Best scene: The final Legends fight starting from the trash compactor to the escape on the Wave Rider is fantastic.

Best feel-good moment: Big fan of Cisco and H.W. finally getting along at the opening of the Museum.

Most inspiring moment: Supergirl taking multiple tazes to protect the kidnapped Earthlings is pitch perfect Kara.

Best pairing: Tied between Marty and Rory on Legends or Barry and Wally finally getting that Flash/Kid Flash dynamic down.

Most important current storyline that I'm thinking about because of the current social issues: Alex and Maggie's relationship I think has been done incredibly well. I feel like TV and movies are still trying to get non-cis relationships right in their portrayals but this one feels the truest to me. Alex coming out to Kara played like how I've heard a lot of my friends' stories play out and that heartens me.

Most forgotten character this week: I almost said Jimmy Olsen, but he does have the opening Guardian fight before disappearing for pretty much the whole episode. Instead, the honor goes to J'onn, whose Martian DNA can't survive the atmosphere on Maaldoria to lead the rescue. So he sends a sun grenade with Alex to restore Kara's drained powers after being under Maaldoria's red sun. 
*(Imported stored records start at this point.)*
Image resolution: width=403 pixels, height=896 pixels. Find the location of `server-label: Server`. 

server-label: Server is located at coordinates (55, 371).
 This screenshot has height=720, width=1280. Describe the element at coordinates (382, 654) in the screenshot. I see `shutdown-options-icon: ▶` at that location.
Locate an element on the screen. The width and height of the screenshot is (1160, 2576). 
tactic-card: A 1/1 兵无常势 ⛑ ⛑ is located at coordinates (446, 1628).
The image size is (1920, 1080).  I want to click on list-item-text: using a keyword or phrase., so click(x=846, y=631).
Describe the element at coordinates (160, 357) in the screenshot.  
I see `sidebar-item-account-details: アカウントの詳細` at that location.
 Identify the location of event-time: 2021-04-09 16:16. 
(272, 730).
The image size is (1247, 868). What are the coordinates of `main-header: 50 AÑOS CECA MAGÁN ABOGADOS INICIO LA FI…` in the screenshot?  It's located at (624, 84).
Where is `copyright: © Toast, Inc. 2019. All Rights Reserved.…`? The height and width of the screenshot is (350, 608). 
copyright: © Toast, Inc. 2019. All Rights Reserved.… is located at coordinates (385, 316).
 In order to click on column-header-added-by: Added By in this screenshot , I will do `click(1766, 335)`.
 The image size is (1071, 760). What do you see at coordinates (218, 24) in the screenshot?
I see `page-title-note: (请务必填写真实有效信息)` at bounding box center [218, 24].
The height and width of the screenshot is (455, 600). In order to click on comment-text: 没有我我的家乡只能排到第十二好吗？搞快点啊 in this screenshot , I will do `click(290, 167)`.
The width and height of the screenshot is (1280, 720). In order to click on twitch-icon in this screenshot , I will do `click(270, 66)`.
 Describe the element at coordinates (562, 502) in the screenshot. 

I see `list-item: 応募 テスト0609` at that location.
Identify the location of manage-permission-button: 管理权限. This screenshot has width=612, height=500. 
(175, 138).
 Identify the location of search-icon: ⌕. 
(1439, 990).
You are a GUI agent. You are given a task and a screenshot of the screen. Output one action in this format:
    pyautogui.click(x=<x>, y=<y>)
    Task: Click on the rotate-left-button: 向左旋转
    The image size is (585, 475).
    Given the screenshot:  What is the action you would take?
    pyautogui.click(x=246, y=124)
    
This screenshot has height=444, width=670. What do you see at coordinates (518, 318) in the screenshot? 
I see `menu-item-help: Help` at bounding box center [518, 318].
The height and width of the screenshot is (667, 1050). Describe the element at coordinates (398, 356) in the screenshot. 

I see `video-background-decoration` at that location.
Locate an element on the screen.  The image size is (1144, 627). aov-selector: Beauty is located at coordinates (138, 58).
Favorite little scene: Mon-El covers himself with the blanket on the couch when he sits next to Kara and admits he wants to be a hero. The slow burn on this relationship is also wonderful. They're quickly becoming my favorite couple of the Arrowverse.

Best dramatic moment: Felicity's got a ton, but I'll pick her direct confrontation of Laurel while Black Siren sits in her cell. She's got some cutting lines there.

Speaking of cutting lines, Best Felicity/Cisco/Jax/Winn one-liner: I already mentioned it, it's Winn's "I'm not the Red Shirt! YOU'RE the Red Shirt!"